Copy out every line of the material below without changing a single character.

►

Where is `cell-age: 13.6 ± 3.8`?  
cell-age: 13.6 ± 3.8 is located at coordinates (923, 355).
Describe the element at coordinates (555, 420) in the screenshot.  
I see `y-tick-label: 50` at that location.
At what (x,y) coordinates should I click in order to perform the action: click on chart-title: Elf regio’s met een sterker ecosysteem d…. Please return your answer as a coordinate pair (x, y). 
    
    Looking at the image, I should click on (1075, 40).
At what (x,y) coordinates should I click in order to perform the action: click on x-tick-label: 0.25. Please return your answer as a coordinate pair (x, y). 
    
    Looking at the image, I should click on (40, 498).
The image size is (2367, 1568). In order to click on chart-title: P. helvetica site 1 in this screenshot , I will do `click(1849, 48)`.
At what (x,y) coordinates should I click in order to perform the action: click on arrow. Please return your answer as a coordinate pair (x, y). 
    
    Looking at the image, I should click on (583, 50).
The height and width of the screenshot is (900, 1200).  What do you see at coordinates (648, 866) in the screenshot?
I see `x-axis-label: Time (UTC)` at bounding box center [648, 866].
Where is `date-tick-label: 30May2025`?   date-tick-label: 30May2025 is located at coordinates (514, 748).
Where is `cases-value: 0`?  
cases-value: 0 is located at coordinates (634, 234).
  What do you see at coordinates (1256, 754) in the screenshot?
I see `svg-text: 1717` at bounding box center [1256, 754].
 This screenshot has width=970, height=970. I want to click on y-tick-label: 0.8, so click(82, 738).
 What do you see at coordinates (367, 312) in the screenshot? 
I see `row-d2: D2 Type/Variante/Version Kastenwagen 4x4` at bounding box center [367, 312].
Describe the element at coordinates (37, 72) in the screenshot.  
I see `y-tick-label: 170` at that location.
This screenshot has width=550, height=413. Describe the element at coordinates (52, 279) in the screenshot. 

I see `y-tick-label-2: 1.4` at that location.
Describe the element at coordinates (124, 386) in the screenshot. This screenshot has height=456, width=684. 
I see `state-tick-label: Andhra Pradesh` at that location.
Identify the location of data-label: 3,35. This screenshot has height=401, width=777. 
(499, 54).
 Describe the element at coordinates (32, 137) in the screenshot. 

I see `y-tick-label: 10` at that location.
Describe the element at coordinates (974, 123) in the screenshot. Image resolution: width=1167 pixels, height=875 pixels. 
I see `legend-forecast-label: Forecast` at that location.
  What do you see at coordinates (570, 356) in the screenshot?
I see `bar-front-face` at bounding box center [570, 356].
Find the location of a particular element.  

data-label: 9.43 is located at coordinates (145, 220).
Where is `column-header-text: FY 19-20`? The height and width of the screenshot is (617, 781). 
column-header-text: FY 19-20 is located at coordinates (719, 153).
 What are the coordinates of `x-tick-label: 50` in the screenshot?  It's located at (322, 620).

◄

**Result of this exercise:**
Where is `cell-age: 13.6 ± 3.8`?  
cell-age: 13.6 ± 3.8 is located at coordinates (923, 355).
Describe the element at coordinates (555, 420) in the screenshot.  
I see `y-tick-label: 50` at that location.
At what (x,y) coordinates should I click in order to perform the action: click on chart-title: Elf regio’s met een sterker ecosysteem d…. Please return your answer as a coordinate pair (x, y). 
    
    Looking at the image, I should click on (1075, 40).
At what (x,y) coordinates should I click in order to perform the action: click on x-tick-label: 0.25. Please return your answer as a coordinate pair (x, y). 
    
    Looking at the image, I should click on (40, 498).
The image size is (2367, 1568). In order to click on chart-title: P. helvetica site 1 in this screenshot , I will do `click(1849, 48)`.
At what (x,y) coordinates should I click in order to perform the action: click on arrow. Please return your answer as a coordinate pair (x, y). 
    
    Looking at the image, I should click on (583, 50).
The height and width of the screenshot is (900, 1200).  What do you see at coordinates (648, 866) in the screenshot?
I see `x-axis-label: Time (UTC)` at bounding box center [648, 866].
Where is `date-tick-label: 30May2025`?   date-tick-label: 30May2025 is located at coordinates (514, 748).
Where is `cases-value: 0`?  
cases-value: 0 is located at coordinates (634, 234).
  What do you see at coordinates (1256, 754) in the screenshot?
I see `svg-text: 1717` at bounding box center [1256, 754].
 This screenshot has width=970, height=970. I want to click on y-tick-label: 0.8, so click(82, 738).
 What do you see at coordinates (367, 312) in the screenshot? 
I see `row-d2: D2 Type/Variante/Version Kastenwagen 4x4` at bounding box center [367, 312].
Describe the element at coordinates (37, 72) in the screenshot.  
I see `y-tick-label: 170` at that location.
This screenshot has width=550, height=413. Describe the element at coordinates (52, 279) in the screenshot. 

I see `y-tick-label-2: 1.4` at that location.
Describe the element at coordinates (124, 386) in the screenshot. This screenshot has height=456, width=684. 
I see `state-tick-label: Andhra Pradesh` at that location.
Identify the location of data-label: 3,35. This screenshot has height=401, width=777. 
(499, 54).
 Describe the element at coordinates (32, 137) in the screenshot. 

I see `y-tick-label: 10` at that location.
Describe the element at coordinates (974, 123) in the screenshot. Image resolution: width=1167 pixels, height=875 pixels. 
I see `legend-forecast-label: Forecast` at that location.
  What do you see at coordinates (570, 356) in the screenshot?
I see `bar-front-face` at bounding box center [570, 356].
Find the location of a particular element.  

data-label: 9.43 is located at coordinates (145, 220).
Where is `column-header-text: FY 19-20`? The height and width of the screenshot is (617, 781). 
column-header-text: FY 19-20 is located at coordinates (719, 153).
 What are the coordinates of `x-tick-label: 50` in the screenshot?  It's located at (322, 620).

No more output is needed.